In deze zaak, behandeld door de Rechtbank Rotterdam op 15 december 2022, is een kort geding aanhangig gemaakt door eiseres, vertegenwoordigd door advocaat mr. E.B. van den Ouden. Eiseres vorderde dat gedaagde zich zou uitschrijven van het adres van de echtelijke huurwoning, waar zij gezamenlijk huurder van zijn. Gedaagde was niet verschenen in de procedure. De voorzieningenrechter heeft vastgesteld dat de dagvaarding aan de wettelijke vereisten voldeed en heeft verstek verleend tegen gedaagde.
Eiseres heeft aangegeven dat gedaagde op 18 augustus 2022 de woning heeft verlaten en dat zij daar nu verblijft met hun minderjarige dochter en een zoon uit een eerdere relatie. Eiseres heeft op 14 november 2022 de echtscheidingsprocedure aanhangig gemaakt, maar er is nog geen beslissing genomen over de huurrechten van de echtelijke woning. De voorzieningenrechter oordeelde dat de vordering van eiseres om gedaagde te veroordelen zich uit te schrijven van het adres te vroeg was ingesteld, aangezien er nog geen voorlopige voorziening was getroffen in de echtscheidingsprocedure.

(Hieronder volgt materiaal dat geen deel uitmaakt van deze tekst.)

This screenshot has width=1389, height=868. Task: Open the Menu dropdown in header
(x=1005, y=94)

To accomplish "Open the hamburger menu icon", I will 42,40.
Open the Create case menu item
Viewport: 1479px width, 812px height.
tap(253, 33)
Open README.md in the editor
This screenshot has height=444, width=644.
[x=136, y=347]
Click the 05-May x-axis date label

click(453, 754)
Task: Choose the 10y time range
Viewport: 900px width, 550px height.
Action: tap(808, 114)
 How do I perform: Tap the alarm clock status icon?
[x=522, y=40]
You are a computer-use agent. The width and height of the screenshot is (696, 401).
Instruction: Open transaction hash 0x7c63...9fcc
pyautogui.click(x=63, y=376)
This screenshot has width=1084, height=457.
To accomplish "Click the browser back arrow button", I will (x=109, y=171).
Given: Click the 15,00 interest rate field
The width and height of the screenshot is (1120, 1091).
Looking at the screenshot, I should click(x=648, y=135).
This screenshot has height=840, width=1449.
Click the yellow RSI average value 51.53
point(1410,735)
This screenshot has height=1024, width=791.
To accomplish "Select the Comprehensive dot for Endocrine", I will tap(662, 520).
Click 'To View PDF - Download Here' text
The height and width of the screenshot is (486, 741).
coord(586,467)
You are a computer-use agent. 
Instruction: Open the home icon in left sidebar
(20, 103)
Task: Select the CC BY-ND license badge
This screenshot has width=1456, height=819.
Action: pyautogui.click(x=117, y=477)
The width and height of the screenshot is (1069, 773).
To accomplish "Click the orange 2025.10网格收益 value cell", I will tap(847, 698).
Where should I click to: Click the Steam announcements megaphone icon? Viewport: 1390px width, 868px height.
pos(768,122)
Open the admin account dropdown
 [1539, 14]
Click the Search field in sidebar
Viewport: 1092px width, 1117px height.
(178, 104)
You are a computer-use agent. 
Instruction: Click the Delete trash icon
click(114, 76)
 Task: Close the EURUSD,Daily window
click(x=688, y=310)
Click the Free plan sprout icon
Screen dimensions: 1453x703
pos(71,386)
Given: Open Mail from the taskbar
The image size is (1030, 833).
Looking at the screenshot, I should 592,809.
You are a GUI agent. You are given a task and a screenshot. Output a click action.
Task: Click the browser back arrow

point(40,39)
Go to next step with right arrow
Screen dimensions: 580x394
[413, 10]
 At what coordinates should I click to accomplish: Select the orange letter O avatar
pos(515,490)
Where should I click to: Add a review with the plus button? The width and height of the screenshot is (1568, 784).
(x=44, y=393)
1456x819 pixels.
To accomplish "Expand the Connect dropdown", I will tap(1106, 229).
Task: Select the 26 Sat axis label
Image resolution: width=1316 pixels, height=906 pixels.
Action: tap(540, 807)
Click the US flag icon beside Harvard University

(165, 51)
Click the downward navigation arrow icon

Daarnaast vorderde eiseres toestemming tot reële executie, maar de voorzieningenrechter oordeelde dat er geen juridische verplichting voor gedaagde was om een rechtshandeling te verrichten, zoals vereist onder artikel 3:300 lid 1 BW. De wens van eiseres om belastingtoeslagen aan te vragen, was niet voldoende om gedaagde te verplichten tot uitschrijving. Ook was de bewindvoerder van gedaagde niet betrokken bij deze procedure, wat de situatie verder compliceerde. Uiteindelijk werd de vordering van eiseres afgewezen en werden de proceskosten gecompenseerd, zodat iedere partij zijn eigen kosten droeg.